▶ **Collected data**

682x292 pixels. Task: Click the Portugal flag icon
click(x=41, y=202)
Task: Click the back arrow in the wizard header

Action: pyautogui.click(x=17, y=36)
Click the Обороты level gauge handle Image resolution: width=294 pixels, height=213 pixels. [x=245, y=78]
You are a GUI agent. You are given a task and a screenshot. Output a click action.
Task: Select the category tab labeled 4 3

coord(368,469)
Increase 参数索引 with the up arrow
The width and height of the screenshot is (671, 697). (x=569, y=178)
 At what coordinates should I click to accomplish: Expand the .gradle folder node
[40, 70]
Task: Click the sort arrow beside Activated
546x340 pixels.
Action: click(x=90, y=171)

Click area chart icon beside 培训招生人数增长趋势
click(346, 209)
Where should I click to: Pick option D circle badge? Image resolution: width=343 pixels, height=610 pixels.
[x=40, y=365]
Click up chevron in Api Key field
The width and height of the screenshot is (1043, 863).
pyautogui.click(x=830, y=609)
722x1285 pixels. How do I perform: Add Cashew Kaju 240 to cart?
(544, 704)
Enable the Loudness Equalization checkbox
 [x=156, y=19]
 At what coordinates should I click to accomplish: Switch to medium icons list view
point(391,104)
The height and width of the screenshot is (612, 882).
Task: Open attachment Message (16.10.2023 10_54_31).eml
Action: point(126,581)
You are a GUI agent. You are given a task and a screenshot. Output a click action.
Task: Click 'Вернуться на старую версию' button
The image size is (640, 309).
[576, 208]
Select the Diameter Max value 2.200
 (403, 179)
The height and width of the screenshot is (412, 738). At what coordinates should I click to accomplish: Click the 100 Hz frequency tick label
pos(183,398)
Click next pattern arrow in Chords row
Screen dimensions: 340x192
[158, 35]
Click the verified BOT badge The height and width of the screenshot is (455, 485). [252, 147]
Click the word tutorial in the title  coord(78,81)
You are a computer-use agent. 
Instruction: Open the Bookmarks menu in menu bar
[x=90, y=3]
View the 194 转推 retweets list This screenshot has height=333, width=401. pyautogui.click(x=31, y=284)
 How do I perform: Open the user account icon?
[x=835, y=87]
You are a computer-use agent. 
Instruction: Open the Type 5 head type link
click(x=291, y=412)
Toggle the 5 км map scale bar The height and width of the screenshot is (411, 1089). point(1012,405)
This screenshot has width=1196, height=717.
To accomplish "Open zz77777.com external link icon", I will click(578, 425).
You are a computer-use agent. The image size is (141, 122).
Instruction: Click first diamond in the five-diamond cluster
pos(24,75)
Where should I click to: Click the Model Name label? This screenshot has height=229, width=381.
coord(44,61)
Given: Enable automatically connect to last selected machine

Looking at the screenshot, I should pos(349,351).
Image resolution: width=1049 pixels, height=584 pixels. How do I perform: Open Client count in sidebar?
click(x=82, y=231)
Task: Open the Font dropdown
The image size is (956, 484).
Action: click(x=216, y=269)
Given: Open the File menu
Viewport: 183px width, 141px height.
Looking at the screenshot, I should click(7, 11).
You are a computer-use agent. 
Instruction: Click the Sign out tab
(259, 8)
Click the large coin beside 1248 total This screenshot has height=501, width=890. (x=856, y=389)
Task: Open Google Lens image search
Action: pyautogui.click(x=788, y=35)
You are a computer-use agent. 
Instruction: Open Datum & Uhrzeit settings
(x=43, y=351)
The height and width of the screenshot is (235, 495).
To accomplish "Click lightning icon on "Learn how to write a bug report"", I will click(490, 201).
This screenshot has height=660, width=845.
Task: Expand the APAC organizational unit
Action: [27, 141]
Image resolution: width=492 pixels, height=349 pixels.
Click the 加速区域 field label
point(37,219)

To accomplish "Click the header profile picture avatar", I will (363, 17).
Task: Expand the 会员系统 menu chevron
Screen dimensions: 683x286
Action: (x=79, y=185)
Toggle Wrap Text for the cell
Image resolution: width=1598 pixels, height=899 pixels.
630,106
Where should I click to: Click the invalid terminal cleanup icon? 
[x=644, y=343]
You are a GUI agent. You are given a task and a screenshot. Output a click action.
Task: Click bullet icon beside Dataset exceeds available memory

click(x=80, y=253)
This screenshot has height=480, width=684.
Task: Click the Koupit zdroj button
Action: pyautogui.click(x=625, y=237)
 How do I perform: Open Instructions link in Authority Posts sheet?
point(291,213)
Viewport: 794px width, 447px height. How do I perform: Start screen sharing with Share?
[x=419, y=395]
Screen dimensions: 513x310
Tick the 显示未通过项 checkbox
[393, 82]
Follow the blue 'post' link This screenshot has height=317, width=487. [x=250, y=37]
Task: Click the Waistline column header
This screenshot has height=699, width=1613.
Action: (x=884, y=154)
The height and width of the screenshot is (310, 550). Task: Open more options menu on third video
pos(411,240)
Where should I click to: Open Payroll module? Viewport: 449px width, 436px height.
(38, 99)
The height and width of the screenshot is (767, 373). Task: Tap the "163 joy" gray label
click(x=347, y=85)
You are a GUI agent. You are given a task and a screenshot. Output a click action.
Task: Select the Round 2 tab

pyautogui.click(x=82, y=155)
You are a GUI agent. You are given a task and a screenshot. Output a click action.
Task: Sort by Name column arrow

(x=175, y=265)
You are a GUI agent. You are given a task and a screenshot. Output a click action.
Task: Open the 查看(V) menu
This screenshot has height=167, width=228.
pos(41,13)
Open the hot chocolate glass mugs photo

▶ **YOUR INSTRUCTIONS**
Could you reproduce exactly the lines of the entries above, from the one with "How do I perform: Open the" through the one with "This screenshot has width=1196, height=717.", and nothing else?

▶ **EXERCISE OUTPUT**
 How do I perform: Open the user account icon?
[x=835, y=87]
You are a computer-use agent. 
Instruction: Open the Type 5 head type link
click(x=291, y=412)
Toggle the 5 км map scale bar The height and width of the screenshot is (411, 1089). point(1012,405)
This screenshot has width=1196, height=717.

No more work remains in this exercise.